# TASKS FOR THIS EXERCISE:
1. According to the Galaxy S2 battery drain text, what frequency do the phone's default kernel settings lock it to before it falls into deep sleep?
2. Continue the Galaxy S2 battery drain text from its last sentence.

------ DOCUMENT TEXT

Note: The CPU time in BetterBatteryStats is normalized, meaning 100% load during full frequency for a minute will show up as 1 minute CPU time, 100% load at half-frequency for a minute will show 30 seconds CPU time. Keep this in mind when monitoring processes. The CPU time shown in the Android battery stats is useless.
As you can see in the screenshot, "suspend" and "events/0" pop up as the big consumers of CPU power. Red means it's a system/kernel process and blue means it's a user process.
The suspend process is the program that's in charge of telling the hardware to go into deep sleep mode and reawaken from it.
The events/0 is just the general events manager for the system kernel.
You can monitor this with Watchdog Task Manager. Set it up so that it monitors system processes and raises notifications. Depending on the severity of the bug at the time and some black magic, you'll see the 99% load on the system.
Due to how the hardware of the phone is designed, the default kernel settings of the phone lock its frequency to 800MHz before falling into deep sleep. This is believed to be one of the main problems as to why so much battery is drained. Compared to other the devices the Exynos 4210 in our Galaxy S2's takes a much longer time to enter deep sleep (suspend) and wake up again from sleep (resume). This can be seen in the device message logs:
<6>[ 749.242666] PM: suspend of devices complete after 171.413 msecsThe fact that these operations are done at a higher frequency, together with the fact that a suspend-wake cycle takes around anything from 0.6 to 0.8 seconds, while doing nothing else, will drain more power than actually needed.

------------
------ RECORDS

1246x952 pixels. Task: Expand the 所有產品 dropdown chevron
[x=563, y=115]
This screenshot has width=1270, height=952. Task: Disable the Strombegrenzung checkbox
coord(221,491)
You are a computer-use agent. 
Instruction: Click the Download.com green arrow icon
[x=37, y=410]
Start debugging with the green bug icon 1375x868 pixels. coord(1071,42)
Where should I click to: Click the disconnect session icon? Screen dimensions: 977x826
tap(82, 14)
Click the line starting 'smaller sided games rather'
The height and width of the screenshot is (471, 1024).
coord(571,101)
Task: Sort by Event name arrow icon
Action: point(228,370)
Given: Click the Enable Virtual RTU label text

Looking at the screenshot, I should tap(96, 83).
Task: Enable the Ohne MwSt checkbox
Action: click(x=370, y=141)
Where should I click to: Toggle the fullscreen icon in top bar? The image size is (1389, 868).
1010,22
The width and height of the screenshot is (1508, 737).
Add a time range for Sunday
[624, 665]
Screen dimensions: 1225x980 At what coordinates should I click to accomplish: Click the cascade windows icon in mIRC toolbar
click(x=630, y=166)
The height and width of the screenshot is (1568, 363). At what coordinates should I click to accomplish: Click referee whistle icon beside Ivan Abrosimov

------------

# SET OF ANSWERS:
1. 800MHz.

2.
<6>[ 749.250855] PM: late suspend of devices complete after 0.396 msecs
<4>[ 749.250864] Disabling non-boot CPUs ...
<7>[ 749.250909] s3c_pm_enter(3)
<7>[ 749.250916] s3c_sleep_save_phys=0x40d9fe80
<7>[ 749.250959] sleep: irq wakeup masks: 000fffdd,cb37b97f
<6>[ 0.000000] WAKEUP_STAT: 0x80000001
<6>[ 0.000000] WAKUP_INT0_PEND: 0x80
<6>[ 0.000000] WAKUP_INT1_PEND: 0x0
<6>[ 0.000000] WAKUP_INT2_PEND: 0x0
<6>[ 0.000000] WAKUP_INT3_PEND: 0x0
<7>[ 0.000000] s3c_pm_enter: post sleep, preparing to return
<7>[ 0.000000] S3C PM Resume (post-restore)
<7>[ 0.000000] Wakeup from sleep, 0x80000001
<6>[ 0.000000] L310 cache controller enabled
<6>[ 0.000000] l2x0: 16 ways, CACHE_ID 0x4100c4c5, AUX_CTRL 0x7e470001, Cache Size: 1048576 B
<6>[ 749.251252] PM: early resume of devices complete after 0.255 msecs
<6>[ 749.748189] PM: resume of devices complete after 496.599 msecs
The screenshot on the right is a period of 15 minutes where the processes were bugged, the timers in CPU Spy were reset, and the screen immediately turned off to collect the statistics. A screen-off profile was used to limit the maximum frequency to 200MHz, so theoretically any standard process is not allowed to use any of the frequency-states above that. Nevertheless, There you can see the device being in the 800MHz state for roughly half the time. This means that half the time the device is spending on being awake is being wasted on just entering and leaving the deep sleep state.
Note: The deep sleep state is a state in which the CPU isn't clocked anymore and caches are no longer kept coherent, basically it's turning off most of the CPU, and thus conserving a lot of power.
What's the cause of high Android OS usage?
This is where things get interesting.
The most common cause of the device waking up often enough to cause a problem and raise the suspend process up, and thus also the AOS usage, are incoming and outgoing network traffic. These will be attributed to the operating system rather than the service or application at cause of the problem.
Second most common cause are high-frequency wakelocks caused by some application or service. Refer to the next section for this topic.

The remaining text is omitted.